Mohamad Louai Shehab
Welcome !
I’m Mohamad Louai Shehab, a postdoctoral researcher in the Robotics Department at the University of Michigan, working with Prof. Nima Fazeli. I received my Ph.D. in Robotics from the University of Michigan, advised by Prof. Necmiye Ozay.
My current research focuses on vision-language-action (VLA) policies for industrial settings, where high success rates are required. I am also interested in integrating memory components efficiently into these models.
My Ph.D. research focused on extending inverse reinforcement learning to the non-Markovian setting by making use of reward machines, drawing on techniques from SAT/Max-SAT theory, linear algebra, optimization, and statistics. This research was recognized with the Outstanding Student Paper Award at CDC 2025.
Bio
I was born in Beirut, Lebanon. I received an embedded M.Sc. in Robotics from the University of Michigan in 2024. Before that, I obtained a B.E. in Mechanical Engineering and a B.S. in Applied Mathematics from the American University of Beirut in 2021, both with high distinction. My research has been supported by grants from Toyota Research Institute (TRI), the Office of Naval Research (ONR), and the Robotics Department Graduate Fellowship.
Latest News
Oct. 2026 - I became a Visiting Scientist at General Motors.
Sep. 2026 - I was selected by the Robotics Graduate Program Committee to be nominated for the ProQuest Distinguished Dissertation Award!
Sep. 2026 - I joined Voxel51 as a Robotics Technical Writer.
Jun. 2026 - I started as a postdoctoral researcher working with Prof. Nima Fazeli at the University of Michigan.
Apr. 2026 - Our paper Active Reward Machine Inference From Raw State Trajectories has been accepted to the 17th World Symposium on the Algorithmic Foundations of Robotics (WAFR)!
Mar. 2026 - I defended my Ph.D. thesis!
Feb. 2026 - I gave an invited talk in professor Peter Seiler group in the ECE department at University of Michigan. I talked about my most recent work on learning reward machines with unknown labels, currently under review.
Dec. 2025 - Our paper Efficient Reward Identification in Max Entropy Reinforcement Learning with Sparsity and Rank Priors has won the Outstanding Student Paper Award at CDC’2025!
Oct. 2025 - Our paper Learning Reward Machines from Partially Observed Policies is accepted at Transactions on Machine Learning Research (TMLR), 2025!

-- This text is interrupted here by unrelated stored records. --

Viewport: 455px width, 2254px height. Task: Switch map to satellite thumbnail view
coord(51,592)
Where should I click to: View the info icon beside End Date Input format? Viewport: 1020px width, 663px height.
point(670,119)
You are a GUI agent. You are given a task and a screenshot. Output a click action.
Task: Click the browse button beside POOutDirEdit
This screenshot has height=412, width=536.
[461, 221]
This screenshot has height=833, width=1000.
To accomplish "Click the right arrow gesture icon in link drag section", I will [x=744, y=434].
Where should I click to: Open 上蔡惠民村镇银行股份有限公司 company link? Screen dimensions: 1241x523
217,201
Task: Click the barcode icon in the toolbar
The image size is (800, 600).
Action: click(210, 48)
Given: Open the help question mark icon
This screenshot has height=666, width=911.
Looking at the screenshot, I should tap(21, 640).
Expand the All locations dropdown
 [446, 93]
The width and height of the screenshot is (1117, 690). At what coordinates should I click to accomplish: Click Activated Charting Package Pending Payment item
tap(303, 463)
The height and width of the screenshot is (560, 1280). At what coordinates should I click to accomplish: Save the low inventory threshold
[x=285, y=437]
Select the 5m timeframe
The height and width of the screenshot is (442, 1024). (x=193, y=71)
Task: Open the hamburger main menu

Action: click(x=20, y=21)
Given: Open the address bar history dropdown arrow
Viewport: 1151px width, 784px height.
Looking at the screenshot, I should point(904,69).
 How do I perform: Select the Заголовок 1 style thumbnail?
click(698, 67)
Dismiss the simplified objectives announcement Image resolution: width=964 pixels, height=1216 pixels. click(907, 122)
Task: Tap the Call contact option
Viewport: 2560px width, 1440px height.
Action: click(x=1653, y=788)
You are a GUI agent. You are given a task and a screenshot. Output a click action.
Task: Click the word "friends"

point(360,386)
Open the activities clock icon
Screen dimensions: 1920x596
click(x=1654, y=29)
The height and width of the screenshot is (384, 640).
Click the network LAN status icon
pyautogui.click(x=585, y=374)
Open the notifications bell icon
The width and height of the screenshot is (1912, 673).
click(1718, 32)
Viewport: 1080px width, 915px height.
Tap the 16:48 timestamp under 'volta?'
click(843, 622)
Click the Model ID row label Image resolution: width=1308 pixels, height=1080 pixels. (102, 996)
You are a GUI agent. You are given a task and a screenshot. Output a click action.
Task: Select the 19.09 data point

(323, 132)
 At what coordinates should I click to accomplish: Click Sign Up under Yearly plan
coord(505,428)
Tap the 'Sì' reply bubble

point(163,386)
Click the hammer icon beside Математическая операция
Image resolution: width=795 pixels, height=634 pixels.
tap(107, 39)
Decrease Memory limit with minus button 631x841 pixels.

Jun. 2025 - I passed my thesis proposal exam! I’ll be defending my thesis in approximately 1 year.
Jan. 2025 - I was at the Purdue ICON Student Research Conference in West Lafayette, IN. I presented a poster about our work Learning Reward Machines from Partially Optimal Policies
Jul. 2024 — I was at the Learning for Dynamics and Control Conference (L4DC) to present our work Learning true objectives: Linear algebraic characterizations of identifiability in inverse reinforcement learning.
Apr. 2024 — I was at the Midwest Workshop on Control and Game Theory in Chicago, IL. I presented a poster about our accepted L4DC paper.
Jan. 2024 I was elected to be the Colloqium Chair in the Robotics Graduate Student Council (RGSC).
Jan. 2023 I was elected to be the Outreach Chair in the Robotics Graduate Student Council (RGSC).
Dec. 2022 - I passed my CQE exam and became a Ph.D Candidate.
Jul. 2022 - I attended the Formal Methods in Control Design workshop organized by European Embedded Control Institute (EECI).